- TRY IT -
Please print only the top portion of the entries below, ending with the line that contains "has height=435, width=996.", exactly as written.

- DATA EXTRACT -
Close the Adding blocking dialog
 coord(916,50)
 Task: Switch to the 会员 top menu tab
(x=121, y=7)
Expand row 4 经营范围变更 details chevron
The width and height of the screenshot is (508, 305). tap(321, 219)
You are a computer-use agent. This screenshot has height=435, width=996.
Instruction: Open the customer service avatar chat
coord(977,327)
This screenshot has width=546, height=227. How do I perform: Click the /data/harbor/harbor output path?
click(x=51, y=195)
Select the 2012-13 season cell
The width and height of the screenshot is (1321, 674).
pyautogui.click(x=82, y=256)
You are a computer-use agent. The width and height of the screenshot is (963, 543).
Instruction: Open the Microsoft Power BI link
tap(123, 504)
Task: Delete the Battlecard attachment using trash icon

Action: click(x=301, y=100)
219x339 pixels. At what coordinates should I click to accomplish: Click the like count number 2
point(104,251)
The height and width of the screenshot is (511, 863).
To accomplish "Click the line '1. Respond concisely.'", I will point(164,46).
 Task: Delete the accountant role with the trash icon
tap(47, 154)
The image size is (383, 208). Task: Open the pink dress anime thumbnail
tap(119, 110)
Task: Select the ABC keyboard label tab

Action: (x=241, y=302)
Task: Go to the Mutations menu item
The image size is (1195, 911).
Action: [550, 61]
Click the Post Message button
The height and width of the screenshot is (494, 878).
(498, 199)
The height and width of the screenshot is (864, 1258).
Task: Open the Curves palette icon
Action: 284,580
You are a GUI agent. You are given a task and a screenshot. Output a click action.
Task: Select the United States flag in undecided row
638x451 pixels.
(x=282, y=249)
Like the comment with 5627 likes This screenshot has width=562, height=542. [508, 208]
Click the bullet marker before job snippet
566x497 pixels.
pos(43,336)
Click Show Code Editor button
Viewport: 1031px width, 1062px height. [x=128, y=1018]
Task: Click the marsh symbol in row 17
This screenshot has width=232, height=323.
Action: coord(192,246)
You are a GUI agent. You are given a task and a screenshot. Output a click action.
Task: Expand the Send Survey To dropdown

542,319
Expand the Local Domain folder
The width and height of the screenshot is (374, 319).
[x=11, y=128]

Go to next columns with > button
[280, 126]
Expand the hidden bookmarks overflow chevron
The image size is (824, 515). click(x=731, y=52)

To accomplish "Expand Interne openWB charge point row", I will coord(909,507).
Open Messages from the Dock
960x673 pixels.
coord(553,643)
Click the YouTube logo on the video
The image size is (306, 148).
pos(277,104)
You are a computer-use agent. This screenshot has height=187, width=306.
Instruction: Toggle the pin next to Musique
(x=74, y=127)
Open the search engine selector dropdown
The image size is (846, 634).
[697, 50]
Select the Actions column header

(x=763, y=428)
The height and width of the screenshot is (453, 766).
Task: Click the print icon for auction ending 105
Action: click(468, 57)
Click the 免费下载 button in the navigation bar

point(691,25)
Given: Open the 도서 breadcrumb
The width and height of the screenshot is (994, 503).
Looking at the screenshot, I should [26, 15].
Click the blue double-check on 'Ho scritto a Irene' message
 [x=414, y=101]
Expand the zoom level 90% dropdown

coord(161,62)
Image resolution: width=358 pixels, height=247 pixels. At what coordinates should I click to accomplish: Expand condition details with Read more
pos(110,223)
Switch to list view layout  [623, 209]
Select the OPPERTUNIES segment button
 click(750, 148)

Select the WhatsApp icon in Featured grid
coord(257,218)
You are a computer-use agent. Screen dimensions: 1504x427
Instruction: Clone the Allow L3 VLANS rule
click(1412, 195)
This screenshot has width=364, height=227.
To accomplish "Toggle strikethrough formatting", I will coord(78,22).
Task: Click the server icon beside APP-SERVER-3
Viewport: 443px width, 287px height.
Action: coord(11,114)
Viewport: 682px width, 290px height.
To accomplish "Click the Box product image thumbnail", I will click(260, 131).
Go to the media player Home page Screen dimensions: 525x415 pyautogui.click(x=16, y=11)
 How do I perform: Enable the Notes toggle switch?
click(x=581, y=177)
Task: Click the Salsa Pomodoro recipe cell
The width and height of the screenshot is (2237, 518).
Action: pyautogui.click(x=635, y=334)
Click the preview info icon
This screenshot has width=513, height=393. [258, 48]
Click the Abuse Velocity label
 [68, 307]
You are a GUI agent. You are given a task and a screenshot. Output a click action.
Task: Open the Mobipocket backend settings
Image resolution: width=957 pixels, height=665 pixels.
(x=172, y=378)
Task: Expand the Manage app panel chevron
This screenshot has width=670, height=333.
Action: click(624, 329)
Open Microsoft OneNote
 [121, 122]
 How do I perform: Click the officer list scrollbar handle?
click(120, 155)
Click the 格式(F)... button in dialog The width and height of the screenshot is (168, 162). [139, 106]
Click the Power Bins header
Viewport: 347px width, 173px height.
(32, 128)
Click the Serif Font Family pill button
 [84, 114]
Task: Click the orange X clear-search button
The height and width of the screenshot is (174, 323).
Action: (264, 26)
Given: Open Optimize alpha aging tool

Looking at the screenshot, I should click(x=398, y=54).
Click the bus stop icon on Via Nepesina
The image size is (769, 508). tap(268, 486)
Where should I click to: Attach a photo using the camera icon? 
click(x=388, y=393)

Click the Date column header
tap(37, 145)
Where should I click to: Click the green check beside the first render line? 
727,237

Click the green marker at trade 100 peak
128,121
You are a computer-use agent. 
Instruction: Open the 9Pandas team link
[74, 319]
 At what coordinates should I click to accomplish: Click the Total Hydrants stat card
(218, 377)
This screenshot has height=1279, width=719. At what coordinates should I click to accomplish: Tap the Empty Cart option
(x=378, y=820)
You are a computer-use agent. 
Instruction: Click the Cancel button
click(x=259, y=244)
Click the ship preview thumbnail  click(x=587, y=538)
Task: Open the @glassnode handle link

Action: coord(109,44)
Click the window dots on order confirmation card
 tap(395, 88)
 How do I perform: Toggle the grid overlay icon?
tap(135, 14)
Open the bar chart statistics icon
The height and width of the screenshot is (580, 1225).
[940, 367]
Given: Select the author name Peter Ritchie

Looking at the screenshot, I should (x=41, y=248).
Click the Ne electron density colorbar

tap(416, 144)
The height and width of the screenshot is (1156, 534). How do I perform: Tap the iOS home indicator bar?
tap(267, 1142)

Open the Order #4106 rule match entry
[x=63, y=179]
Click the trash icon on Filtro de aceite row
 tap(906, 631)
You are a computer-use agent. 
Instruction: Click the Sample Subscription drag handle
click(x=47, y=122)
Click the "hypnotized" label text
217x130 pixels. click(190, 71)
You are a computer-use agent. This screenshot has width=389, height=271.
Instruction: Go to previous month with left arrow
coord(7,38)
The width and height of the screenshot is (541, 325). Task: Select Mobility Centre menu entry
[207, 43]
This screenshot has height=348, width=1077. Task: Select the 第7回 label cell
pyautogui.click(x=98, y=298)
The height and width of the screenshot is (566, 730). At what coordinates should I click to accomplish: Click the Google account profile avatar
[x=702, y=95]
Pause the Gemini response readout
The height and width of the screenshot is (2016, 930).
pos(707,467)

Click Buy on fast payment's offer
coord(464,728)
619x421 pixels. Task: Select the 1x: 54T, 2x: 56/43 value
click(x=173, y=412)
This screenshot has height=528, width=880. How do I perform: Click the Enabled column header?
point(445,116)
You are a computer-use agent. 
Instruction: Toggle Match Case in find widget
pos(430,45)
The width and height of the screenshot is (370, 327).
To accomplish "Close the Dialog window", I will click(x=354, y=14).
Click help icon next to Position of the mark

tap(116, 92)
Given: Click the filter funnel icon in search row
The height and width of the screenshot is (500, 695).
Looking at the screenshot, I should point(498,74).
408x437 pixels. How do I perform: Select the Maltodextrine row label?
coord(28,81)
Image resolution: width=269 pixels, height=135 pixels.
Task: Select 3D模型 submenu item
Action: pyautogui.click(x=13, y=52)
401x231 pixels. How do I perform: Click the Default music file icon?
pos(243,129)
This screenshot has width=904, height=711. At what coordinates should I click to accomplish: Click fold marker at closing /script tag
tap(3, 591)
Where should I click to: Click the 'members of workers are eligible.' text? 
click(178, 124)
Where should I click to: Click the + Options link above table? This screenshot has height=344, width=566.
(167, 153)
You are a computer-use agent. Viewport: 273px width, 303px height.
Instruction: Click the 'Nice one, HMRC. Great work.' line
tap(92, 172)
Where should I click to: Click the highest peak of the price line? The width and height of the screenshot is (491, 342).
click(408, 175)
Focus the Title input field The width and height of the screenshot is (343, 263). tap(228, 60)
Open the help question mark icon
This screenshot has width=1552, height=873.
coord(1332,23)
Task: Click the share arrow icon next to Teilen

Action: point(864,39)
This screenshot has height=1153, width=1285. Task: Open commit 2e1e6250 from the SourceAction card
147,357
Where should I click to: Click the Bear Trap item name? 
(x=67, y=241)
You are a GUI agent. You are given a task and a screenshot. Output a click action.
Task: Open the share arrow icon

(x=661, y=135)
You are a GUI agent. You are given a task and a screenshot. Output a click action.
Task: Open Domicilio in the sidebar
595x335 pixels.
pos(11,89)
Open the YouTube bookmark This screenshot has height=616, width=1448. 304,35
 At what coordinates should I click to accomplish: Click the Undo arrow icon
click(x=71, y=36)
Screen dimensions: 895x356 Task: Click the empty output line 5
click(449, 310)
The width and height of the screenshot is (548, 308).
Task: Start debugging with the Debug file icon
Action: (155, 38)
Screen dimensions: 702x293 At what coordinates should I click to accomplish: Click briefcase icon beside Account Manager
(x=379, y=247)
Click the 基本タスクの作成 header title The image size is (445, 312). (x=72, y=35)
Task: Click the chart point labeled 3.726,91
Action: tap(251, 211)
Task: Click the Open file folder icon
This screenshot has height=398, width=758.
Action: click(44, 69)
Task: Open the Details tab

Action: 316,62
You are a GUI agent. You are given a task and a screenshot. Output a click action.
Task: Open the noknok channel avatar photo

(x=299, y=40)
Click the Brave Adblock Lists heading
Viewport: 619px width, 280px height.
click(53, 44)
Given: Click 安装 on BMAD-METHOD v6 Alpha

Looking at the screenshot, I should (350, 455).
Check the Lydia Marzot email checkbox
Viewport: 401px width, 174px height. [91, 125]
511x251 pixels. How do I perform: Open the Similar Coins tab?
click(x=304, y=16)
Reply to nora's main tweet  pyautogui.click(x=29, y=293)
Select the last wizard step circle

- RESULT FOR THIS EXERCISE -
Close the Adding blocking dialog
 coord(916,50)
 Task: Switch to the 会员 top menu tab
(x=121, y=7)
Expand row 4 经营范围变更 details chevron
The width and height of the screenshot is (508, 305). tap(321, 219)
You are a computer-use agent. This screenshot has height=435, width=996.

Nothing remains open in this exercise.